The lender said that nearly half the job cuts will come from the sale of Brazilian and Turkish businesses, while the other half will come from slashing about 10% of the remaining 233,000 staff by consolidating IT and back office operations and closing branches.
Nearly 8,000 job cuts are expected to be in Britain.
The bank, which sold or exited 77 countries or businesses in the last four years, is looking to save $4.5-5bn per year and hit a return on equity of 10% by the end of 2017.
In a regulatory filing to the Hong Kong Stock Exchange, HSBC also revealed that it plans to reduce its risk weighted assets by $290bn including a reduction of its global banking and markets division to less than a third of the groups’ total risk-weighted assets.

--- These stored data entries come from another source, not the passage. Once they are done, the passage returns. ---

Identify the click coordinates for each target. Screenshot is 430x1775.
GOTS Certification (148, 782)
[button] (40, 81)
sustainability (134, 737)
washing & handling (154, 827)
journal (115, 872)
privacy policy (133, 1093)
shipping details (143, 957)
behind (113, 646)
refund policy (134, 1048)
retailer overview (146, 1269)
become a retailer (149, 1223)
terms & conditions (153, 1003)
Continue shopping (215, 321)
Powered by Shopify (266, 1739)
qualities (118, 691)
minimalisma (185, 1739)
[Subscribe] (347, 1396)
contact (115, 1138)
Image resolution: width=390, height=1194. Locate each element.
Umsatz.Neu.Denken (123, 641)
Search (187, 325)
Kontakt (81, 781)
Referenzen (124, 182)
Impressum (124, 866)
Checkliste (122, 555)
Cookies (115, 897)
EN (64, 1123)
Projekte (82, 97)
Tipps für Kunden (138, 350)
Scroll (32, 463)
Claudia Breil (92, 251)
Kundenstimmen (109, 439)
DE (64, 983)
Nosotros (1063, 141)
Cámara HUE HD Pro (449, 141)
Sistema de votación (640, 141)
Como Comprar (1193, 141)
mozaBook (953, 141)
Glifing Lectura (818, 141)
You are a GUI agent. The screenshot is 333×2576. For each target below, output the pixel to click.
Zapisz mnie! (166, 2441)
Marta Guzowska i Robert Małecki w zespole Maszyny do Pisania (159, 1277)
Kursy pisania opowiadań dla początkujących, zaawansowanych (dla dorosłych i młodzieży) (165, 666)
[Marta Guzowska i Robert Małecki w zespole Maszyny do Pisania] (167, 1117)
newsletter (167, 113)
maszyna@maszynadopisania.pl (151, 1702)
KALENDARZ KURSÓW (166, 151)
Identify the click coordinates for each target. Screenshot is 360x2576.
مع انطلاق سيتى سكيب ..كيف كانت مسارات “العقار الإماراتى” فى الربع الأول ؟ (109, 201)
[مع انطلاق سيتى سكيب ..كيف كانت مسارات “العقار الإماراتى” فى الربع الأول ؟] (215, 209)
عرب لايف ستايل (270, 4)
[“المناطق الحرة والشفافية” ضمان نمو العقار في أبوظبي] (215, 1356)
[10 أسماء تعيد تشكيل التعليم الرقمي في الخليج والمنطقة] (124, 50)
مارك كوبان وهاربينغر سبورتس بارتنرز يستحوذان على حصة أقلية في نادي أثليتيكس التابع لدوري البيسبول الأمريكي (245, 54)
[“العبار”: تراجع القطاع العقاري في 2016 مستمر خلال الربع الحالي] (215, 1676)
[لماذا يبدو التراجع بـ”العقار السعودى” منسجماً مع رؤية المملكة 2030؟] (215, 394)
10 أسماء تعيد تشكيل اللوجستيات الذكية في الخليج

The bank however intends to accelerate investments in Asia. It plans to develop its business in both the Pearl River Delta in Guangdong province, China, and in the ASEAN region.
HSBC group chief executive Stuart Gulliver said: "The world is increasingly connected, with Asia expected to show high growth and become the centre of global trade over the next decade. I am confident that our actions will allow us to capture expected future growth opportunities and deliver further value to shareholders."
HSBC added that it will complete headquarters review by end 2015.